Your objective>
For this exercise, return exactly the lines of the material below that begin at the one with "Viewport: 768px width, 432px" and stop after the one with "Viewport: 1512px width, 787px height.".

Data shown>
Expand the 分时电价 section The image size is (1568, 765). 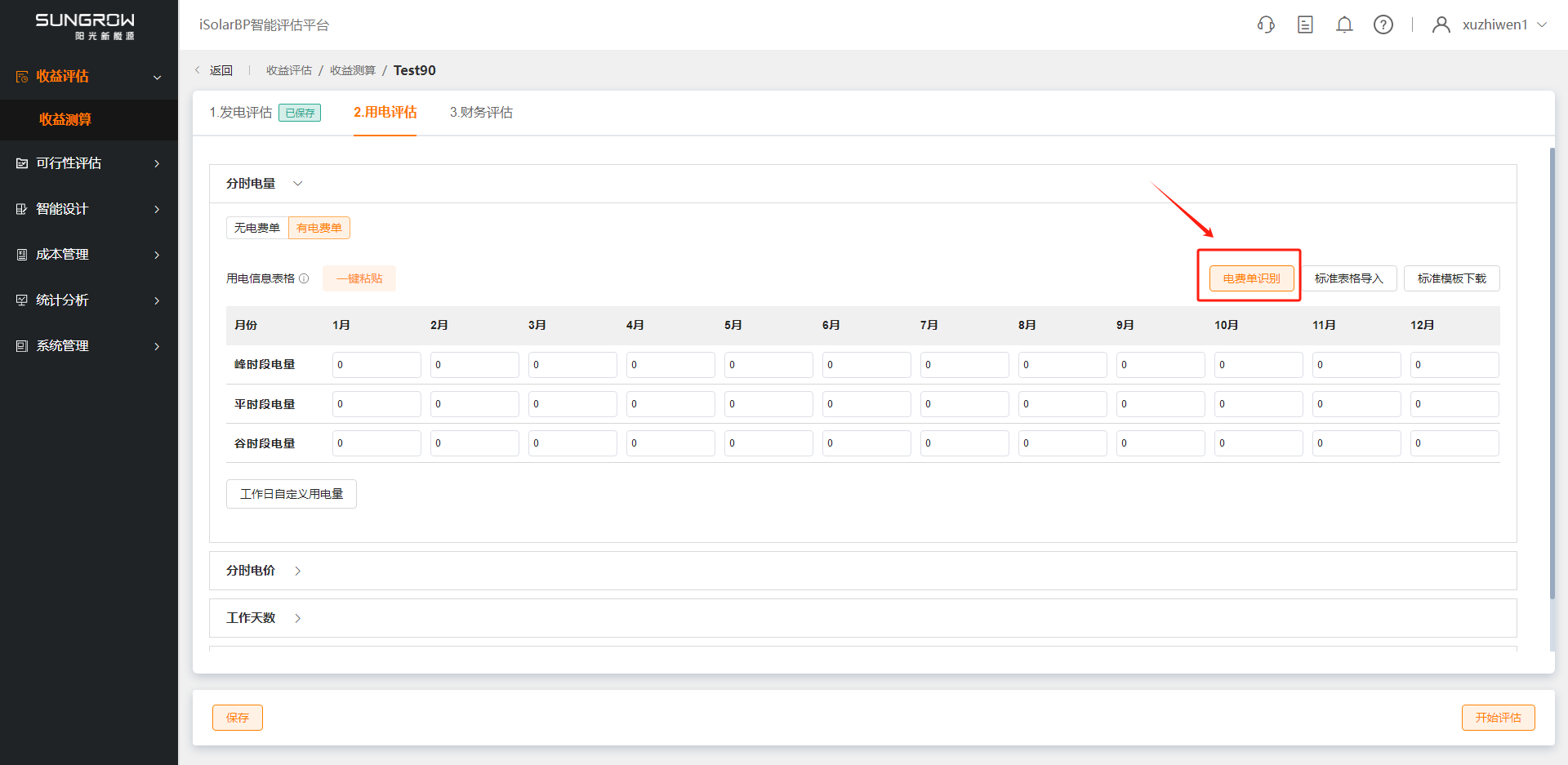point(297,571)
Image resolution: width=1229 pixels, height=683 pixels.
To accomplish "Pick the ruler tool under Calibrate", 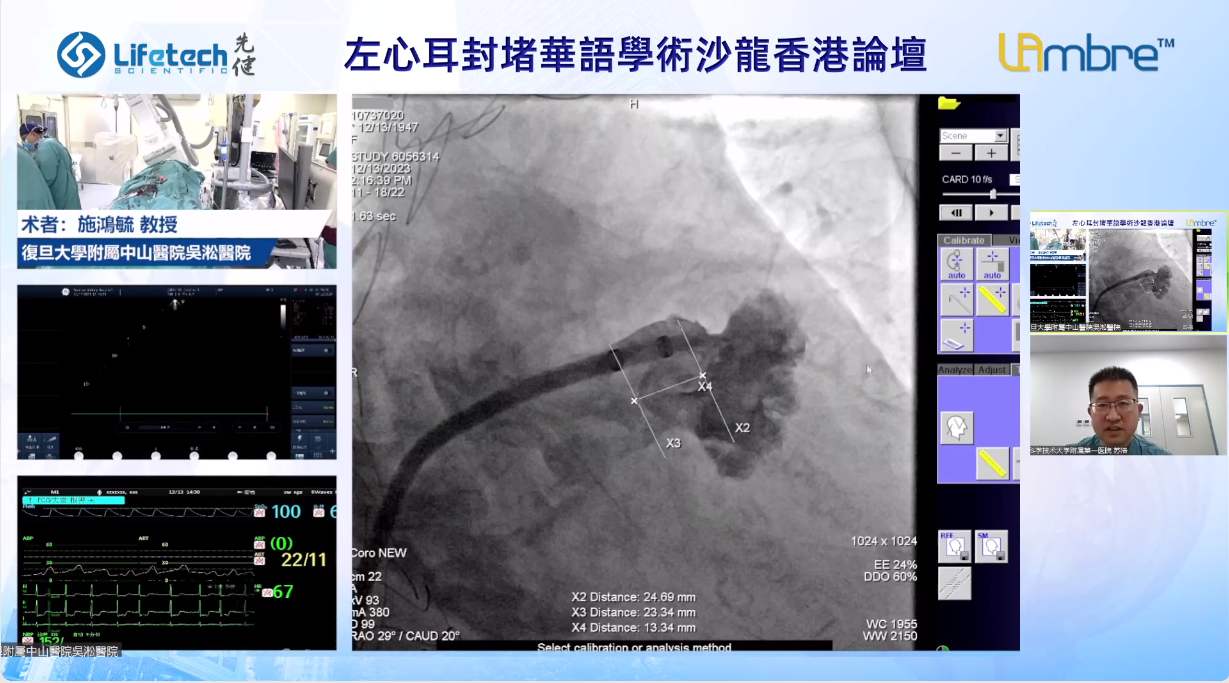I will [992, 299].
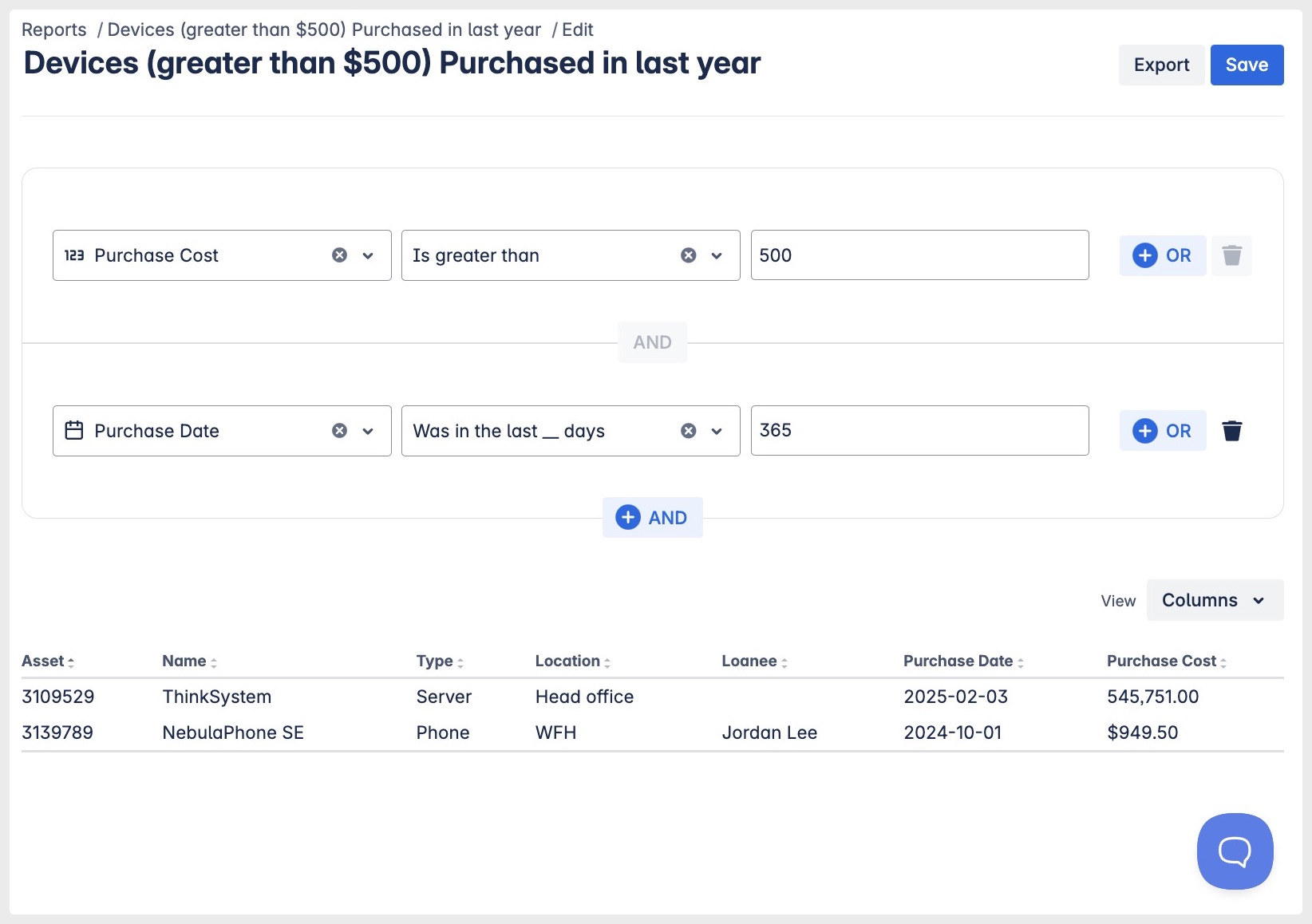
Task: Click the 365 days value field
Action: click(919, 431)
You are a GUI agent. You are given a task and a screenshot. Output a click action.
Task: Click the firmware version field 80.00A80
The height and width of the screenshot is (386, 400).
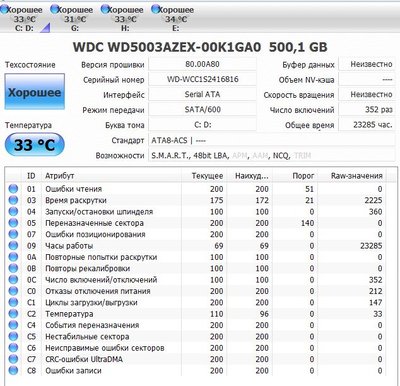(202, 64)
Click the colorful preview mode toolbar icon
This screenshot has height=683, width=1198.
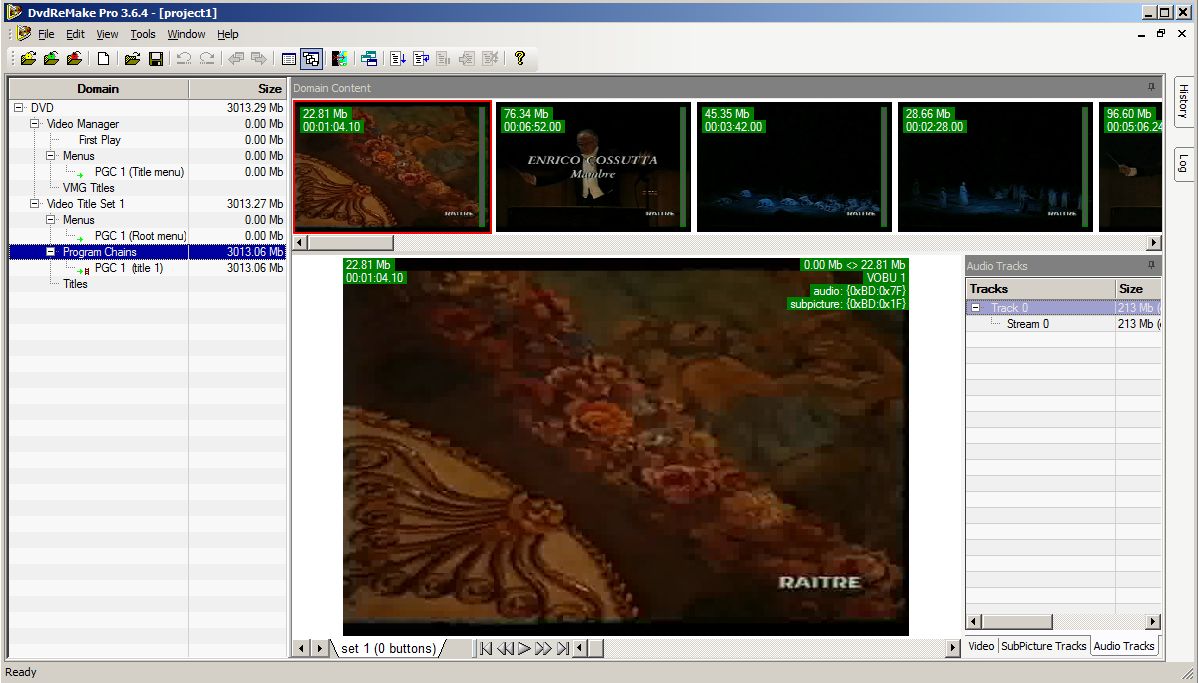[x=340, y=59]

--

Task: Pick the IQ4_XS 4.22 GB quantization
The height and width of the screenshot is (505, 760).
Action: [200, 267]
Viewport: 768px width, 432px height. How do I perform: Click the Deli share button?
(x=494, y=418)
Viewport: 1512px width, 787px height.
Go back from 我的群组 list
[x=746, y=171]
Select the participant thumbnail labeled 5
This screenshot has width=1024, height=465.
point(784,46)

Answer to this exercise>
Viewport: 768px width, 432px height. How do I perform: Click the Deli share button?
(x=494, y=418)
Viewport: 1512px width, 787px height.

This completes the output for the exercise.